En visite au Koweït à la fin de novembre 2016 pour couvrir les élections du quinzième parlement depuis l'indépendance du pays en 1961, j’ai pu relever les deux questions majeures posées par la rue koweïtienne : "Comment améliorer la situation économique ?" et "Comment travailler à réaliser une coopération entre les pouvoirs législatif et exécutif, tant leur confrontation n'a abouti à rien ?"
La manière dont le Dr Mohammed Al-Rumaihi, écrivain, journaliste et président du Centre d'études du Golfe arabe au Koweït, a alors exprimé, lors d'un colloque organisé par le ministère koweïtien de l'Information et de la Jeunesse à l'occasion des élections, le désir des Koweïtiens, était résumait la situation.
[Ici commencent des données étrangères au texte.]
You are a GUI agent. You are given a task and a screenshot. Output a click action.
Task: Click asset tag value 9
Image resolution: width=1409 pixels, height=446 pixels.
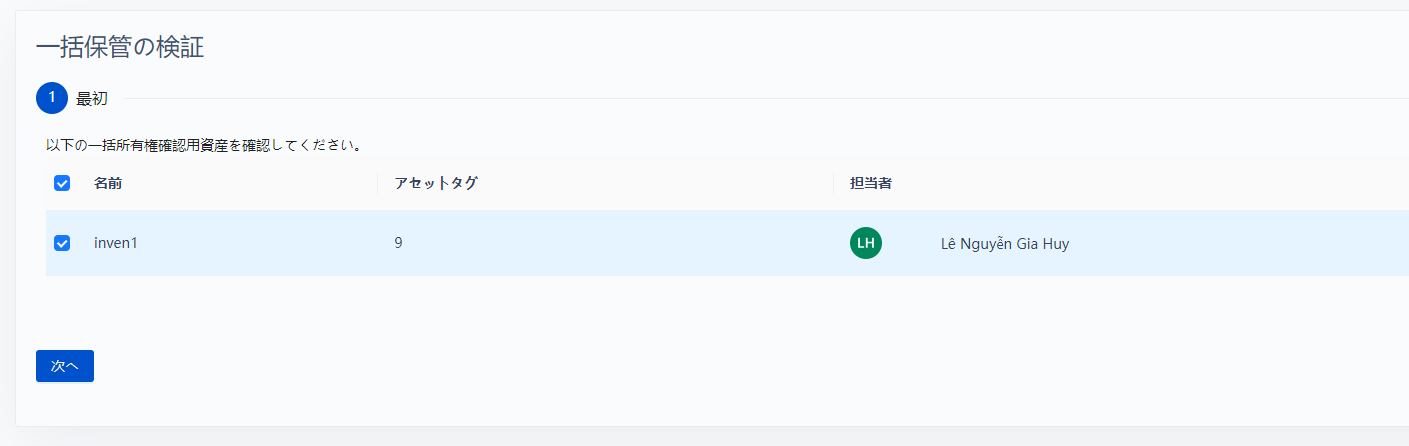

Il a dit : "Nous ne voulons pas que le parlement se soumette au pouvoir exécutif, mais nous voulons qu'il coopère avec lui pour faire face aux défis que connaît le pays."
Que dire sinon qu’aujourd’hui ressemble à hier au Koweït ! De ce point de vue, certains affirment qu'il est désormais plus urgent et nécessaire que jamais que le prince Mish’âal utilise ses vastes pouvoirs constitutionnels pour émettre des décrets ayant force de loi afin de pouvoir imposer des décisions radicales dans la scène politique, telles que limiter l'expansion du parlement et réduire sa capacité souvent utilisée de manière inappropriée.
Les attentes restent grandes
Le Koweït, situé dans une région enceinte de problèmes, de crises et de défis, ne peut rester indéfiniment prisonnier de sa condition sisyphéenne et otage de ce que sa démocratie, leader dans la région arabe, à de négatif. Le pays peut-il encore une fois supporter la dissolution du parlement ? Ou a-t-il davantage besoin de modifier la constitution, et d'adopter une nouvelle loi électorale qui limiterait la domination de l'opposition sur le parlement législatif, ou au moins, comme certains l'espèrent, empêcher l'arrivée au parlement de députés habiles à créer des crises, afin de sortir le pays de l'impasse chronique dans laquelle il vit, et d'établir un système de coopération productif et constructif entre les pouvoirs exécutif et législatif, ouvrant la voie aux projets de développement pour qu'ils voient le jour.
Et comme la réalité est incontournable, toutes les possibilités restent envisageables, mais il ne faut pas oublier un point essentiel : jusqu'à présent, les autorités supérieures au Koweït, afin de protéger la constitution et préserver l'expérience démocratique koweïtienne, toujours considérée comme unique, se sont abstenues de recourir à de telles solutions.
Les attentes restent grandes envers le prince Mish’âal pour réguler le rythme de la scène politique de son pays, surtout qu'il a montré dès le premier moment de sa prise de pouvoir une grande fermeté en matière de discipline, de soutien à la réforme et de préservation du pays de toute tension dont il n'a pas besoin.